Наум КЛЕЙМАН
Лакуны, которые предстоит заполнить.



О чем нам говорят эти чудом сохранившиеся пленки? Во-первых, о том, что кинематограф происходит отнюдь не только из балагана, не только из фольклора и китча, он происходит из академического (супер-академического!) искусства. И это естественно, поскольку балет—наиболее развитое искусство в это время. До этого мы знали, что кинематограф удостоила своим вниманием литература. Андрей Белый одобрительно отозвался о кинематографе… Толстой заметил кинематограф… Леонид Андреев… И вот выясняется, что балет тоже обратил внимание на кинематограф—для своих нужд. Получается, что история кинематографа в России в действительности разматывается как бы с двух концов. Если Дранков—это рынок, базар и китч, то здесь—самое рафинированное, самое развитое, самое поддерживаемое императорским двором искусство порождает такую же потребность в кинематографе. Это поразительно, не правда ли? Уже само по себе этот факт меняет, можно сказать, историческую диспозицию. Оказывается, что корни кинематографа одновременно сверху и снизу.

Во-вторых... Для меня несомненно, что Ширяев знает Мельеса, поскольку он живет на Западе, в Париже, и наверняка всем этим интересовался, коль скоро сам увлекся кинематографом. Он, очевидно, знает не только Мельеса, чьи трюки и гэги воспроизводит в своих лентах. Судя по его опытам в рисованной анимации, он наверняка знаком с «Оптическим театром» Эмиля Рейно и, возможно, видел первые опыты Эмиля Коля.

• _Что нужно сделать_:
1. С чем, согласно тексту о корнях кинематографа, Ширяев наверняка знаком, если судить по его опытам в рисованной анимации?
2. Допишите текст о корнях кинематографа, начав сразу после его последнего предложения.
Данные для этого не нужны.

• _Выдержка из данных_:
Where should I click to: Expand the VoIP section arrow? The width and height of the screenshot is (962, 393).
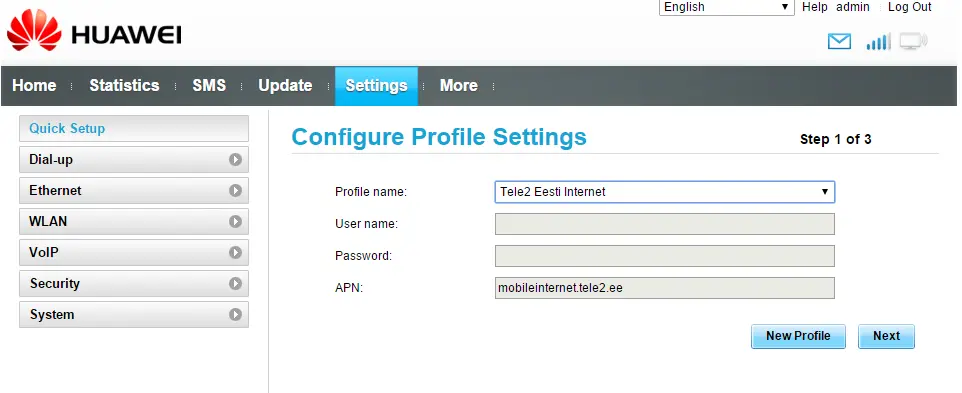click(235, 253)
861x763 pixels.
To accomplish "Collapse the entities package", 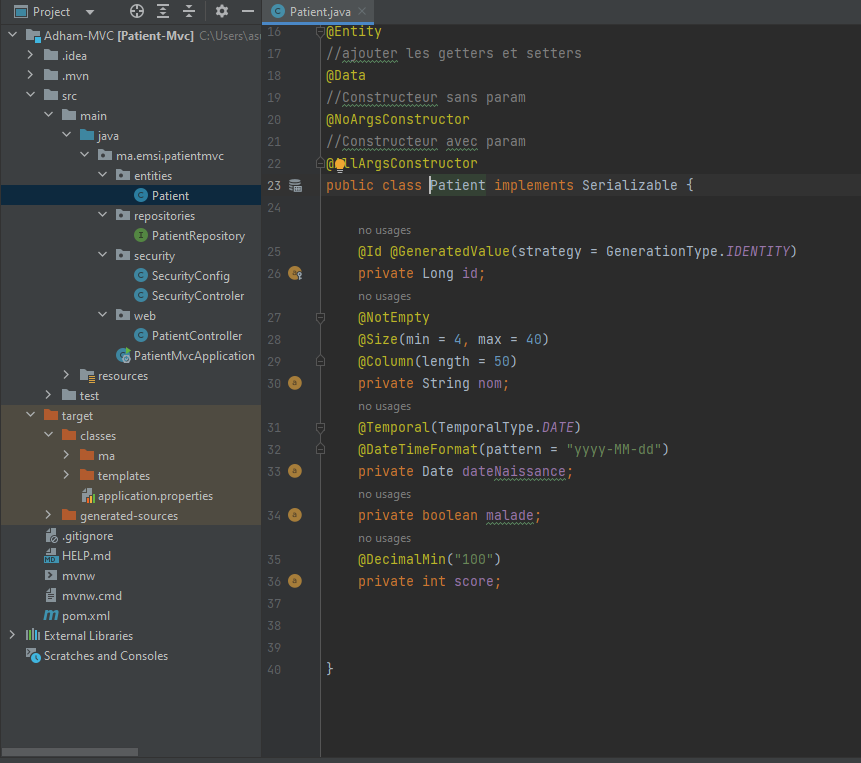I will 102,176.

• _Ответы к заданиям_:
1. С «Оптическим театром» Эмиля Рейно.

2.
Конечно, возможности и амбиции Ширяева скромнее, чем у Мельеса. У того уже есть студия, а Ширяев все это осуществляет в домашних условиях. Но вот что интересно… Там начинается промышленное производство, возникает реальная студия, этакий дом для живых людей, а здесь все воспроизводится в миниатюре: модель студии—для кукол. Совершается как бы обратный ход. После первых съемок реальных танцоров на полунатурной, полуорганизованной сцене с задником Ширяев вдруг переходит к модели. Он идет прямо к кукольной анимации—вместо людей.

Вопрос: для кого это предназначалось? Кто мог видеть эти фильмы в то время? Мог ли Ширяев устраивать за пределами своей семьи или хотя бы балетного круга показ этих фильмов? Например: видел ли Старевич эти фильмы? Вопрос очень серьезный. Я ни в коем случае не хочу обвинить Старевича в плагиате. Может, он ничего этого не видел. И потом—на чем основывается атрибуция кукольных и трюковых фильмов Ширяева? Почему решили, что они сняты до Старевича? А может, это снято после Старевича. Есть хоть какие-нибудь точные сведения на этот счет.

И в любом случае возникает вопрос, насколько это было тогда известно. Если человек делает такого рода кино, он ведь кому-то это показывает. Кому? Актерам балета, балетмейстерам, ученикам, друзьям? Видят ли это другие люди—те, кто рядом с балетом? Скажем, Бакст или Бенуа… Совершенно очевидно, что он ориентируется на императорский балет—не только в чистой хореографии, но и в художественном оформлении. Это та среда, в которой растет серебряный век. Видели ли это люди, условно говоря, серебряного века, хотя бы художественная среда, или не видели и даже не слышали об этом? Это ведь не подпольные съемки, не андеграунд. Кто-то ведь все-таки видел. Что это была за аудитория, где проходили сеансы?.. Беда в том, что у нас нет никаких свидетельств на этот счет. Или они есть?.. Но в фильме об этом ни слова. Здесь совершенно обойдены некоторые очень важные вопросы, и я не знаю, чем это обусловлено.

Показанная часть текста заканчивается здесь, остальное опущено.